András Németh received his PhD in Medieval Studies from CEU in 2010, and is now a curator of Greek manuscripts in the Biblioteca Apostolica Vaticana. The august Vatican Library, inaugurated in the mid-fifteenth century under Popes Nicholas V and Sixtus IV, owns the largest holdings of medieval manuscripts and documents worldwide and attracts researchers of all disciplines from around the globe. Previously, Németh was a post-doctoral research fellow at the Max Planck Institute for the History of Science in Berlin and a research associate in the manuscript department at the National Széchényi Library Budapest, where he played a leading role in producing the splendid facsimile of the famous Ottonian Apollonius pictus.
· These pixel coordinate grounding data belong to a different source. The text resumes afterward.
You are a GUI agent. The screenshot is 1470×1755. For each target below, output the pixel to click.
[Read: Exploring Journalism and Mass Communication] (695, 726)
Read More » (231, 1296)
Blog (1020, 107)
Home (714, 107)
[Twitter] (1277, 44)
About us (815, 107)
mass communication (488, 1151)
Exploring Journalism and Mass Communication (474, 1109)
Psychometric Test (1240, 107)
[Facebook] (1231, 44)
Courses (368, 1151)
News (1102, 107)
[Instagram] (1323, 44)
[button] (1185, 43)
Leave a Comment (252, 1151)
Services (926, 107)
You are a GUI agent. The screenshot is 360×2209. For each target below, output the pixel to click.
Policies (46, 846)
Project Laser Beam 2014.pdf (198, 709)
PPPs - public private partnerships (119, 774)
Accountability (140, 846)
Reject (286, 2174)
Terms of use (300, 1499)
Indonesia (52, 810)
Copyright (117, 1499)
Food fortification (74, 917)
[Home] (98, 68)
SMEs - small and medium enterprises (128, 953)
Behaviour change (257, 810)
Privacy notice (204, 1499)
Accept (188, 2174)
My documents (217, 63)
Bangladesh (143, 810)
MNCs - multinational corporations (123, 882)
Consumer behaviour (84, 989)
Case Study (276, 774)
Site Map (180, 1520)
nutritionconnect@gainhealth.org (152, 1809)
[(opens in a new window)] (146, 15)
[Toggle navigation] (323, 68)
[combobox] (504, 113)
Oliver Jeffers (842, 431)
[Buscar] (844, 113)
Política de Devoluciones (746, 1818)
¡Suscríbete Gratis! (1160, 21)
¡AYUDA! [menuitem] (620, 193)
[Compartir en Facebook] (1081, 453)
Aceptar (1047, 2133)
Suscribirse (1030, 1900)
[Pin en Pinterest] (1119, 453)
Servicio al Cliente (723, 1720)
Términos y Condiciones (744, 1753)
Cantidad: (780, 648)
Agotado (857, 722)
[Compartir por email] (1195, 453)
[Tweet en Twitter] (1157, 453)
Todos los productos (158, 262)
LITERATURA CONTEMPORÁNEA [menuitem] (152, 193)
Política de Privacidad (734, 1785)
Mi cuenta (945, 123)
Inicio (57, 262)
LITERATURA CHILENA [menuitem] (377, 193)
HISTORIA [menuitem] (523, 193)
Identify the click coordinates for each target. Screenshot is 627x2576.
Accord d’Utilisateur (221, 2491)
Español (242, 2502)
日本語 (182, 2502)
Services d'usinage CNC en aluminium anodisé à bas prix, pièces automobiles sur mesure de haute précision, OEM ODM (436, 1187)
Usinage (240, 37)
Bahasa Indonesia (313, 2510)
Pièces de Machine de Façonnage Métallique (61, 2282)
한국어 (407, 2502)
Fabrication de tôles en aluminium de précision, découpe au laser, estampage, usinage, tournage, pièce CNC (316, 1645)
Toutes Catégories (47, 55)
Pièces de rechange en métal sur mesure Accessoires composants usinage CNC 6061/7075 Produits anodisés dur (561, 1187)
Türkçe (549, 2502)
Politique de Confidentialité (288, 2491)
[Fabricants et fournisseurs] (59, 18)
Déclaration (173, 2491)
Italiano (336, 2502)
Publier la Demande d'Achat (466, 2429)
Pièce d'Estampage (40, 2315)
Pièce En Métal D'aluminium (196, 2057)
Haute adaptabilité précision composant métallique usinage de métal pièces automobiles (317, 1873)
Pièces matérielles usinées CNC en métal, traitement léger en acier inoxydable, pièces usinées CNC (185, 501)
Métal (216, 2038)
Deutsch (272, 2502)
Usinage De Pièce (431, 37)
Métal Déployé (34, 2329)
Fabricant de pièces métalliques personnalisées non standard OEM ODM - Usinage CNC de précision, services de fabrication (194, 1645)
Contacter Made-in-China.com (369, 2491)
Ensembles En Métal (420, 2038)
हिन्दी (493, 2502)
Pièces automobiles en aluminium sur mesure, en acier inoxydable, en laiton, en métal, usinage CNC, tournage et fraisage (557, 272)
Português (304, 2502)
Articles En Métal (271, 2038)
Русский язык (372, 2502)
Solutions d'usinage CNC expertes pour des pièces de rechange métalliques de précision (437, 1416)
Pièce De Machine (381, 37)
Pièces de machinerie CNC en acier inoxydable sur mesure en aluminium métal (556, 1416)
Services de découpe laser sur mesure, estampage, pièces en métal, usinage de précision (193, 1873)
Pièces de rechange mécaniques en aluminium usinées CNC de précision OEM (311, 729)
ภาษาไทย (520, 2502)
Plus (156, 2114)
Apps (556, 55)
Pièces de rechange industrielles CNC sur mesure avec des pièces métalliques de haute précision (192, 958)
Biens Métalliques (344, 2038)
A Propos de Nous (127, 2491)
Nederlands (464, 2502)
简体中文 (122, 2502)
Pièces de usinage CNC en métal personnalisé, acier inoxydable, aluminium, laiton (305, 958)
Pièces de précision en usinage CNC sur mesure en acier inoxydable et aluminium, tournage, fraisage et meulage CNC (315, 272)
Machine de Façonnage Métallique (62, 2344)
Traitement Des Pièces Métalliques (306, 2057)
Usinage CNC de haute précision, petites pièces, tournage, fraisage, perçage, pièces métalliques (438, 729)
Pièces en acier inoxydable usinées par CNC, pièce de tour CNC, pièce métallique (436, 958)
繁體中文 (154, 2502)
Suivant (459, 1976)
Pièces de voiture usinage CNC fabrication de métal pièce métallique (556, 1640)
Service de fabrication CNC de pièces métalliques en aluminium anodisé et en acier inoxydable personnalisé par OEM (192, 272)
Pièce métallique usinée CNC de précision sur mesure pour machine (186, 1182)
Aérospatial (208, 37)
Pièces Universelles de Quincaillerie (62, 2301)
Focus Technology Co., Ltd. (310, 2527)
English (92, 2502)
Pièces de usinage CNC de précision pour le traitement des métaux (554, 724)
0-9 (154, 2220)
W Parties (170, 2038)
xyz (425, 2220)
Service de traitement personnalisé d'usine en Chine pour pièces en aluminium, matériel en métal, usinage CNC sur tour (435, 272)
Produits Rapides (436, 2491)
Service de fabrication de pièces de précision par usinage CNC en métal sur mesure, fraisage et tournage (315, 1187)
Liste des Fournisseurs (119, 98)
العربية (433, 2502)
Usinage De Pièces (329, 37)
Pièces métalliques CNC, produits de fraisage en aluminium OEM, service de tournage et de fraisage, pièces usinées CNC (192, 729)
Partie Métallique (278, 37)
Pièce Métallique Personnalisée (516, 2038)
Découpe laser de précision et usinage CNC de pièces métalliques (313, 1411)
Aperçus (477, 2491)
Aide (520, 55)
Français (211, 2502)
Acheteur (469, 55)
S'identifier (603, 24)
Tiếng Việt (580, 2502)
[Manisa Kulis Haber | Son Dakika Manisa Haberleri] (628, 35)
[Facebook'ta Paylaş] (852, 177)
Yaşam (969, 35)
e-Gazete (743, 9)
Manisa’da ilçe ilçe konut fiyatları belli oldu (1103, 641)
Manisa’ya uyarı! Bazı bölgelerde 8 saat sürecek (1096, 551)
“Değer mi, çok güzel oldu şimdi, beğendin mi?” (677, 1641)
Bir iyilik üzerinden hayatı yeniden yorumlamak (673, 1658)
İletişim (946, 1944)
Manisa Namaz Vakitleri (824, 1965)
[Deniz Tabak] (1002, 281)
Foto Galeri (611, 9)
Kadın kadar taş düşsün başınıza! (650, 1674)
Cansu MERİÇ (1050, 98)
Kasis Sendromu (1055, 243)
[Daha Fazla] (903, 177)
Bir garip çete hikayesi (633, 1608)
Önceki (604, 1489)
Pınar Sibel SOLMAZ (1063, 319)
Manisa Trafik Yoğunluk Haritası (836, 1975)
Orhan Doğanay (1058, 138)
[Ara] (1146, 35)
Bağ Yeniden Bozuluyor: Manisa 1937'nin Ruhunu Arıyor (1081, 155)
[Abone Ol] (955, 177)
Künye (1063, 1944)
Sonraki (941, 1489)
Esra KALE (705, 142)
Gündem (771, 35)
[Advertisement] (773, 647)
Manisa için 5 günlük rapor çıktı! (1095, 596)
Németh defended his groundbreaking dissertation on the so-called 'historical excerpts' of Byzantine emperor Constantine VII Porphyrogennetos – the first to revisit the manuscript evidence in decades – in 2010, which he prepares for publication as a monograph with Cambridge University Press. He chose CEU because, “unlike other universities in the region, CEU was to open a wide window onto the academic world, to stimulate dialogue between different national and disciplinary traditions, to encourage students to surpass their own boundaries, and to create everlasting friendships between scholars across the region and far beyond.”